Tuesday, October 7, 2008

Volunteers needed........

I have a bit of an obsessive personality. Whenever I have a strong interest or curiosity about something I am rarely satisfied with a passing knowledge, rather I will learn and learn until I have a supernumerary knowledge of the subject, often boring my friends and family to tears in the process.

I have a large yard and big dogs who love to run around the yard. Our dogs come in and go out of the house as they please, because we leave the sliding door ajar for them while we are home. The neighbor behind us had two Chihuahuas who would be let out at the same time every day and one of our dogs would run to the fence separating the properties waiting patiently for the little ones to come out to play. They would run back and forth along the length of the fence happily barking at each other. Well, our dog got ticks. And she shared them. With us. Not just a tick here and there, but more like there were ticks everywhere! I was, like most normal people would be, completely freaked out. Totally grossed out. Absolutely panicked. Would my family, my precious babies get bitten and contract some horrible disease like Rocky Mountain Spotted Fever? I didn't know. I had to find out.
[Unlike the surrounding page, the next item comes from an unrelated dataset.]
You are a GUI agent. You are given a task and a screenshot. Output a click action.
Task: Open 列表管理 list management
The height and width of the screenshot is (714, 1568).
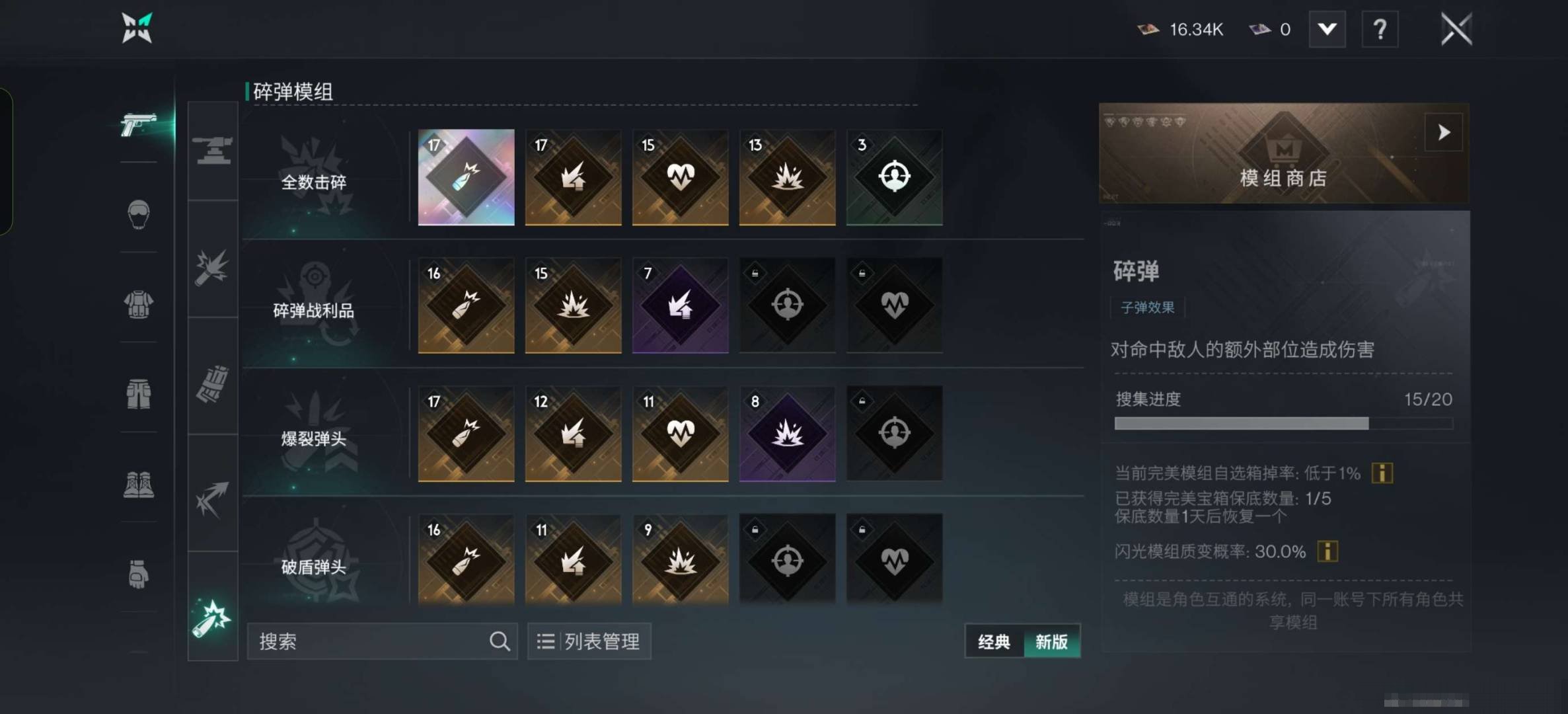click(x=589, y=641)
I HAD TO LEARN EVERY SINGLE THING THERE WAS TO KNOW ABOUT THESE MINUSCULE ARACHNIDS!!!! So I did. First I found out that it is uncommon for ticks in Florida to carry deadly diseases. So, once I found that out they kind of lost their creepiness. I began to see them more like long term mosquitoes and less like tapeworms. I studied them and looked for them on the walls, in crevices, along the door frames and in corners. I discovered that they do not live on the floor. Sweeping and vacuuming will only get up the poor unfortunate tick that happened to fall on the floor or jump off of his/her host at the most inopportune time. I thought, maybe if I introduce some of their natural enemies I could eradicate them. They only have one- the tick bird. And I am not getting a tick bird or a cow for the tick bird to ride on while it eats the ticks. I thought, we can take a vacation and starve them to death. Did you know that ticks can go into hibernation for over a year if food is too scarce? Don't feel bad, I didn't either. I found out that even the so-called experts don't know that much.
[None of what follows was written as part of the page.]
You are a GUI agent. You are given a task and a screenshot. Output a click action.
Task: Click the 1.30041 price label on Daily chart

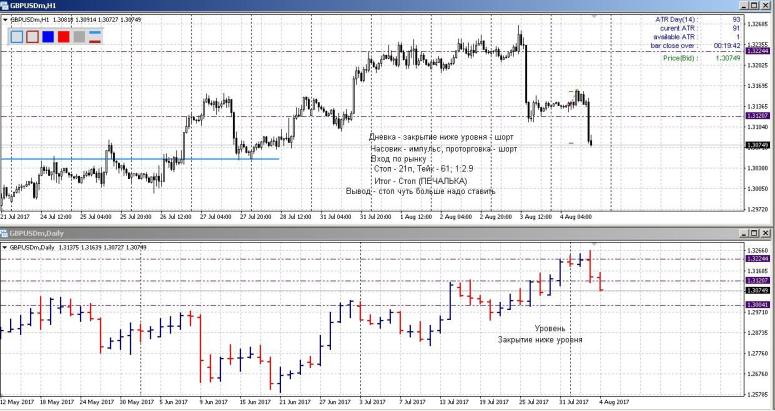tap(757, 304)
WARNING: what you are about to read may be too much for the squeamish. I am going to give you a very brief introduction to the life cycle of the tick. A tick hatches, it has six legs. It finds a host and has what is called the first blood meal. It stops eating and grows two more legs, which is why it is an arachnid. Remember the whole, kingdom, phylum, class thing we learned in biology? Arachnid is the class, it is commonly and mistakenly used to refer to spiders because of the movie by the same name. A spider is simply a type of arachnid. Anyway, once it grows it seventh and eighth legs it finds a mate and another host, if it is a female it then latches on and fills up with blood and maturing eggs. Once she has had enough blood she leaves the host, finds a proper place to lay her eggs, lays them, and dies.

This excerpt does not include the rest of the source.